= Required task =
Lay out every line of the data below as a JSON list of strings, one string per line, skipping blank lines. Leave the pictures out of the answer.

[Stored dataset items]

────────────────────────────────────────

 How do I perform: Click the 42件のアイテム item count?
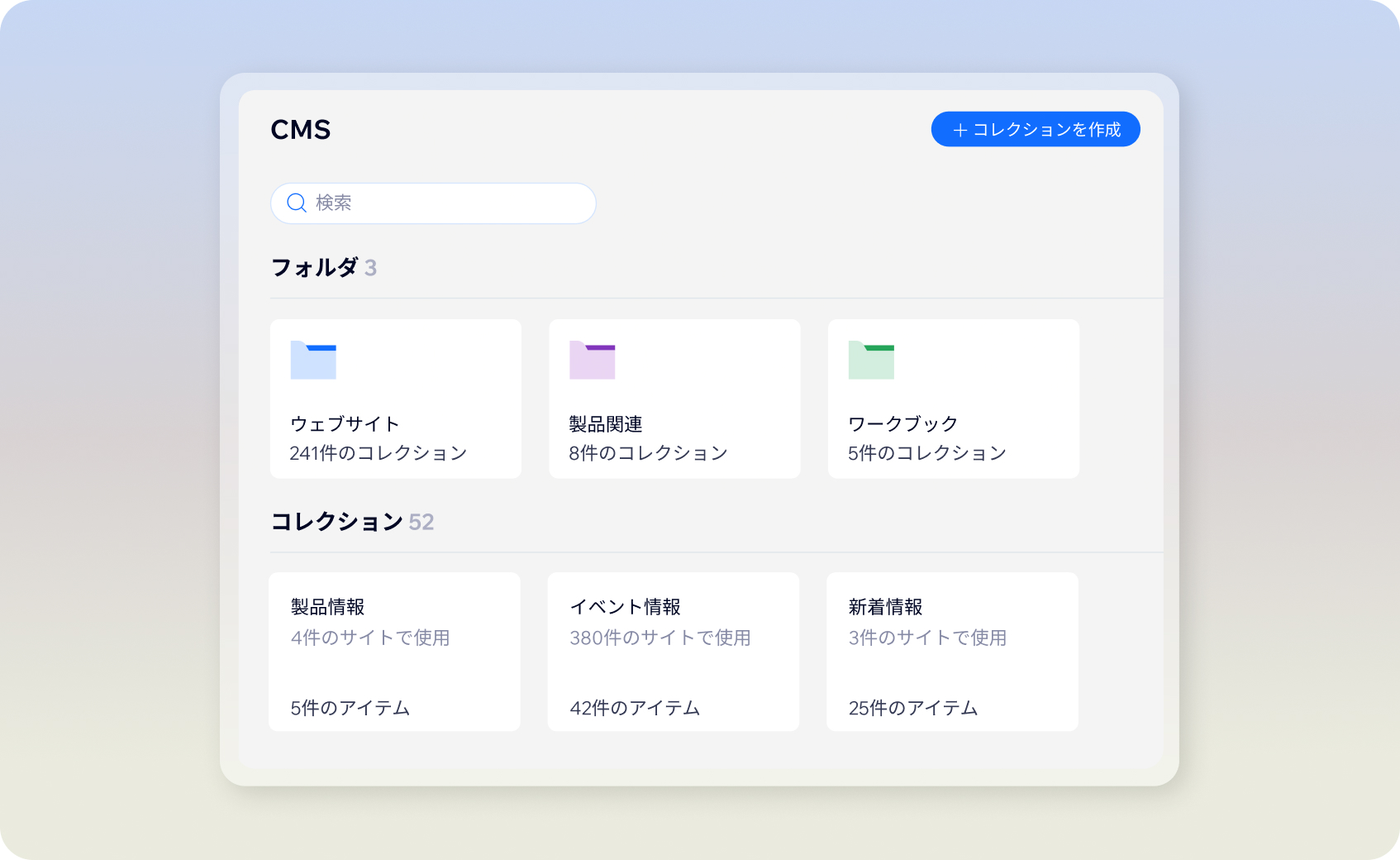pyautogui.click(x=635, y=708)
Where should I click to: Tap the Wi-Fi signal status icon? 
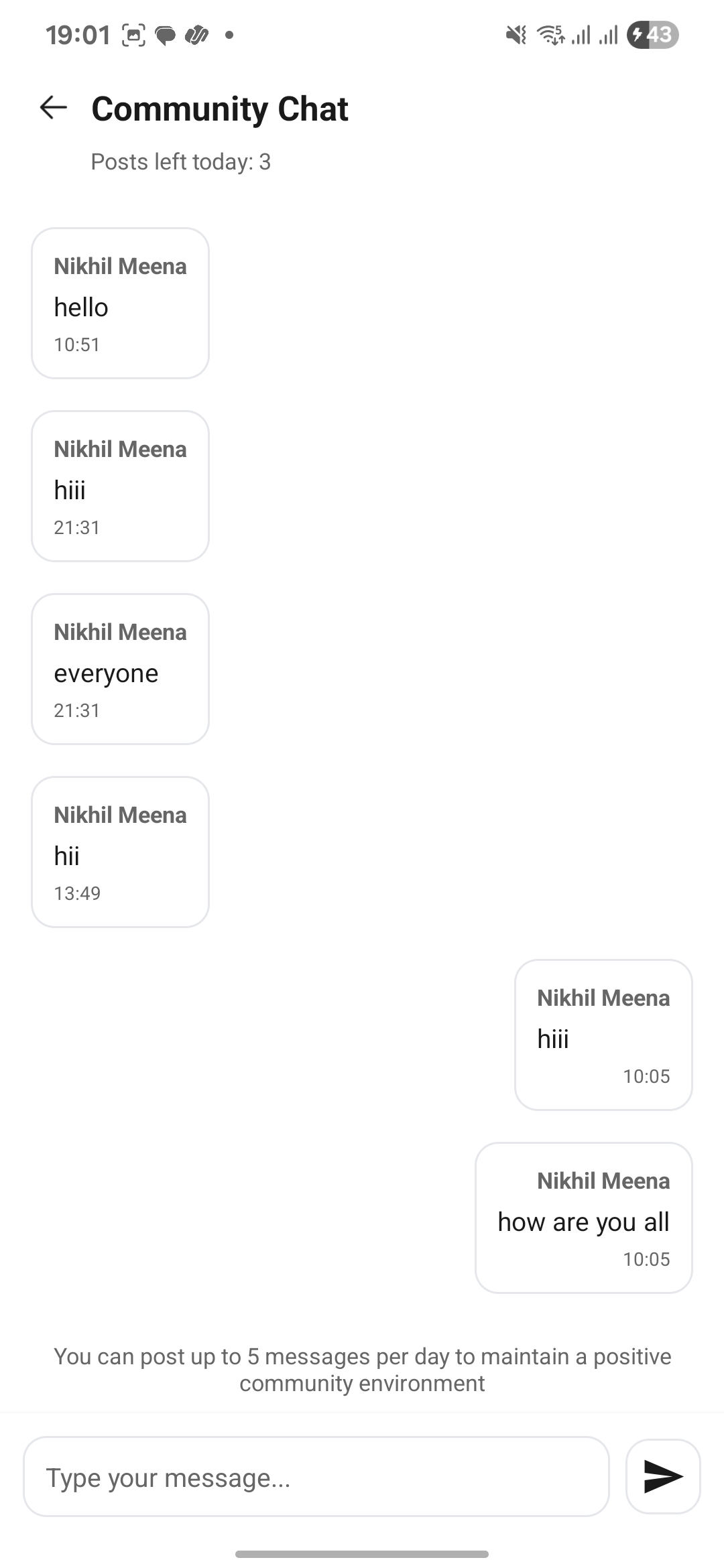(x=550, y=34)

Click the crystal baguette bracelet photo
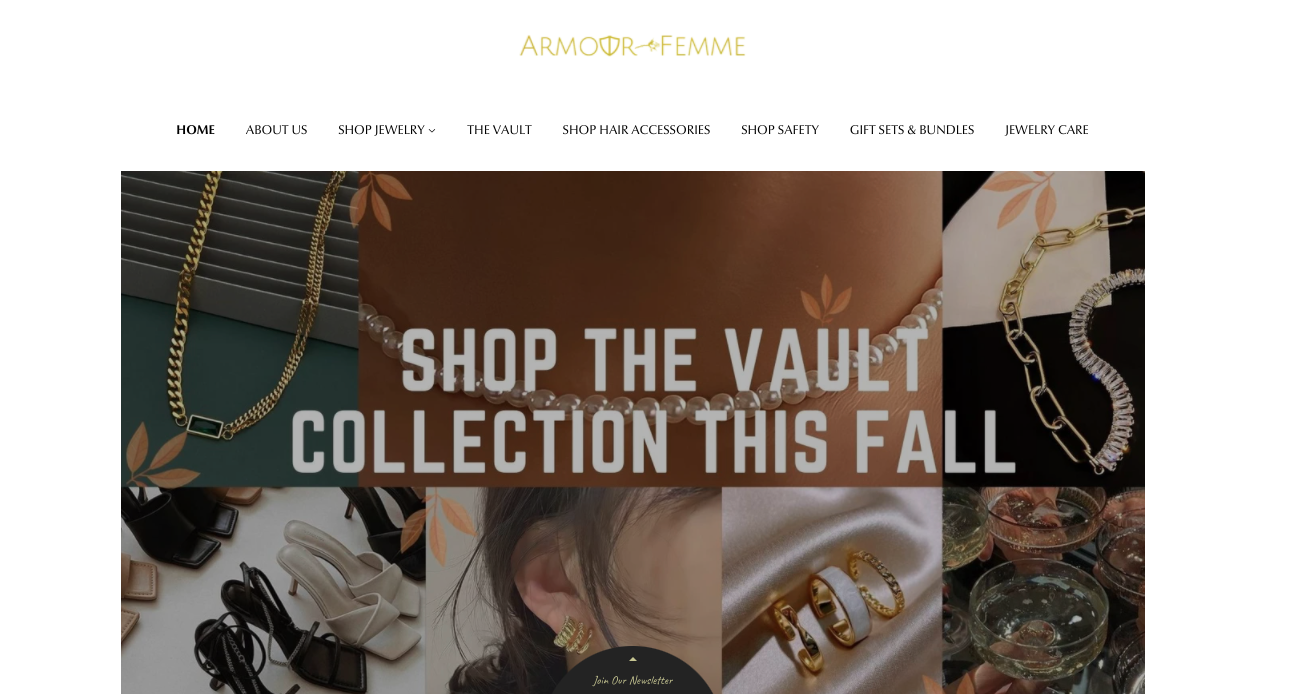1043,329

────────────────────────────────────────

= Response to the task =
[
  " How do I perform: Click the 42件のアイテム item count?",
  "pyautogui.click(x=635, y=708)",
  "Where should I click to: Tap the Wi-Fi signal status icon? ",
  "(x=550, y=34)",
  "Click the crystal baguette bracelet photo",
  "1043,329"
]